### Study material
Start of Block

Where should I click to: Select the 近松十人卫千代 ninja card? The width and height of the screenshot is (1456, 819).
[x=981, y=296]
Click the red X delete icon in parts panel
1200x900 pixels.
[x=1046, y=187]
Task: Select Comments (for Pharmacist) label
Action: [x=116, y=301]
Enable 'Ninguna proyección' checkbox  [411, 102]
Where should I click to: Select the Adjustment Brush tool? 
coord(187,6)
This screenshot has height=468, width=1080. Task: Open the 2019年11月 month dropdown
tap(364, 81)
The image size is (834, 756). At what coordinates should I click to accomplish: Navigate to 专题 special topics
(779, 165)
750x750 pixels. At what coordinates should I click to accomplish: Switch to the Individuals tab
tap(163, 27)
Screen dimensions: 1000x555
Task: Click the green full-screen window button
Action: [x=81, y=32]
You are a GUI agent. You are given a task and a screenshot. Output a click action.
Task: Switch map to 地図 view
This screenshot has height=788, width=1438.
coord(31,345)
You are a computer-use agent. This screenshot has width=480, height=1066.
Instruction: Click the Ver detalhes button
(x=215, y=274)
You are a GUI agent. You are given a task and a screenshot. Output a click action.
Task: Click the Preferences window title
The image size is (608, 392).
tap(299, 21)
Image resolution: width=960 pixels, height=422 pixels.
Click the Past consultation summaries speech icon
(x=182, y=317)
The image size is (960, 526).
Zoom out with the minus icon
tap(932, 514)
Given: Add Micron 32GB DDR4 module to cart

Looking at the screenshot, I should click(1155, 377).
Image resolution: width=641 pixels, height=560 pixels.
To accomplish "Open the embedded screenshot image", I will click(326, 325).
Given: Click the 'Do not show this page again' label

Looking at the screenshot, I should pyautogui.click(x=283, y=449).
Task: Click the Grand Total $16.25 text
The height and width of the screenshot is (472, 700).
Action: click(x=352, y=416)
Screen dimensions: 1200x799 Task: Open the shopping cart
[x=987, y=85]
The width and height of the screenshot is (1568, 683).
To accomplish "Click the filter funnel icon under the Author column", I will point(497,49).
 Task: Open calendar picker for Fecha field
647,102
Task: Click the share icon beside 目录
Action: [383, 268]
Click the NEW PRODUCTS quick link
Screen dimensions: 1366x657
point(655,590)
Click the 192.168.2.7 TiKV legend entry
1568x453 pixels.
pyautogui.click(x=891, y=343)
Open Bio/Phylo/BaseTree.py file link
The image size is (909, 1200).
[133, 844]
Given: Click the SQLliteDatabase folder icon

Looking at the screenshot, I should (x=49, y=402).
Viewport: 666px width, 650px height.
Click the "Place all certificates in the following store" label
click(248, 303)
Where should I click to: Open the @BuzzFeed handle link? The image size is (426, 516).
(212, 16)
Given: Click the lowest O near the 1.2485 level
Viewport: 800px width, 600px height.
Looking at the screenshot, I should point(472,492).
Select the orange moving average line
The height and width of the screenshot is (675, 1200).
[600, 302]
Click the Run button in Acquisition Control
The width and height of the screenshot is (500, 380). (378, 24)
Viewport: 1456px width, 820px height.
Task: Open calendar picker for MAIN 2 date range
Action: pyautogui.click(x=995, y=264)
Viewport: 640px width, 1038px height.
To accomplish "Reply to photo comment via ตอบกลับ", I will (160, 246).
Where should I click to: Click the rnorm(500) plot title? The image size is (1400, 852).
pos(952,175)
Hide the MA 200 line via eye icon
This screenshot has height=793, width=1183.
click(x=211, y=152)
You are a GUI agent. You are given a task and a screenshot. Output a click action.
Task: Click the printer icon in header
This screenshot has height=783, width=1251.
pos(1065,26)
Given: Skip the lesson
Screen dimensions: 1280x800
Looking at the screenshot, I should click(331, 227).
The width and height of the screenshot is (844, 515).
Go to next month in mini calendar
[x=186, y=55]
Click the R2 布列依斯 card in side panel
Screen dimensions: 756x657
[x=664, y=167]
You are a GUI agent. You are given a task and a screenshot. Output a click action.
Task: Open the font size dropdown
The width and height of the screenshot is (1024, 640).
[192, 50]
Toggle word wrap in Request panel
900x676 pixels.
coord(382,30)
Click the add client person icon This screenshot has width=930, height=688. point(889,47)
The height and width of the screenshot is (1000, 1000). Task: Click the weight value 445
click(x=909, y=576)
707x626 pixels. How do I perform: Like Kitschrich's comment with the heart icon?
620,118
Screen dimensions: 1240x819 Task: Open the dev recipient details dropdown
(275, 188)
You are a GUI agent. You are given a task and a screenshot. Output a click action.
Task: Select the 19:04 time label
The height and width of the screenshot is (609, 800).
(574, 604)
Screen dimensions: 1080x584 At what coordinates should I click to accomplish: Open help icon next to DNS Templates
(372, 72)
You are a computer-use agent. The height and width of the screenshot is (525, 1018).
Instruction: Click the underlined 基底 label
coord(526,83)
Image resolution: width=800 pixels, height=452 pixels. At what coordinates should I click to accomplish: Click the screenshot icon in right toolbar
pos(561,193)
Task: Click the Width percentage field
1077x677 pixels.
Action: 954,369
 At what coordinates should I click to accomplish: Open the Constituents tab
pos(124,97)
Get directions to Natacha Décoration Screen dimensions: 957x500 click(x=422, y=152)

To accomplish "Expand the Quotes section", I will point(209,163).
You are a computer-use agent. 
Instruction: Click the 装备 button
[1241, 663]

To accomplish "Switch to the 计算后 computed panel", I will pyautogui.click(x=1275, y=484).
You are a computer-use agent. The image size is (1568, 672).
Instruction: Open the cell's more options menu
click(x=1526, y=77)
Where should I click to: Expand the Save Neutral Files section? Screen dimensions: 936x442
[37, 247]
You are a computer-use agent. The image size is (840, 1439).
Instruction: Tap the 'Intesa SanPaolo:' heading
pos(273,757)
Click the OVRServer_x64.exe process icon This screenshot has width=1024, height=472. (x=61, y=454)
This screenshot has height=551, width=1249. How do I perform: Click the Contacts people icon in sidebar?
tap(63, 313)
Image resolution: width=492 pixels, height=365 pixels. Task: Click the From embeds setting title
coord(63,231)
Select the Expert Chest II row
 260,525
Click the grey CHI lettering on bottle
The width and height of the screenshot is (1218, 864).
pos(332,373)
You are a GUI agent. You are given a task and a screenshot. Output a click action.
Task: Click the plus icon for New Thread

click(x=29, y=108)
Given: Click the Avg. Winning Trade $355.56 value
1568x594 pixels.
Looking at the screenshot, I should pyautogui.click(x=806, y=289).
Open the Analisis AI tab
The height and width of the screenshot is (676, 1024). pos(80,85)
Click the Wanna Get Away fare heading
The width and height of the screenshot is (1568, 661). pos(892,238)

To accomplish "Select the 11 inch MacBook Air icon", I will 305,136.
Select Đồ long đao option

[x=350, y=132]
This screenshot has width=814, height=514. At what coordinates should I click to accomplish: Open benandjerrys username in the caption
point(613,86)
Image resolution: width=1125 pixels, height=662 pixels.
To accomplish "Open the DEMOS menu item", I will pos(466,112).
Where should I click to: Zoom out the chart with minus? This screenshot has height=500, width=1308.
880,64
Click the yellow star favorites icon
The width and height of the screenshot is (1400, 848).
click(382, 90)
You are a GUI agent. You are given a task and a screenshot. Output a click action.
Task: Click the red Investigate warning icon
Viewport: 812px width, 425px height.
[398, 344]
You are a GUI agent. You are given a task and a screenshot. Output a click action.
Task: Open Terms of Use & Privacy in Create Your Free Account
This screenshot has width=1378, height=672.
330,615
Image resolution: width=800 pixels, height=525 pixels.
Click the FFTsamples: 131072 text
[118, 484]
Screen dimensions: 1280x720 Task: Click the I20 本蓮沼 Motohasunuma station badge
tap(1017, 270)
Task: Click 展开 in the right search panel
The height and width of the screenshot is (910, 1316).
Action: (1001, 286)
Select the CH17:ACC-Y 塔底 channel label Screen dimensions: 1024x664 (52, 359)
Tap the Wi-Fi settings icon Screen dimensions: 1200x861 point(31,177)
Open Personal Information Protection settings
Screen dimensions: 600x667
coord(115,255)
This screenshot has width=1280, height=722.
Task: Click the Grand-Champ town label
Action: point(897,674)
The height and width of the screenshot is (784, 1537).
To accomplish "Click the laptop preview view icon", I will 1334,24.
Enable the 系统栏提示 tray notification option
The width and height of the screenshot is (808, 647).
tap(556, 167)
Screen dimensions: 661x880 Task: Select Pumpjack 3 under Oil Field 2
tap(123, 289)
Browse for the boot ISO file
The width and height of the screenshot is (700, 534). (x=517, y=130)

End of Block

### Work to complete
For this listing, copy out every line that includes the word "Enable".

### Problem solution
Enable 'Ninguna proyección' checkbox  [411, 102]
Enable the 系统栏提示 tray notification option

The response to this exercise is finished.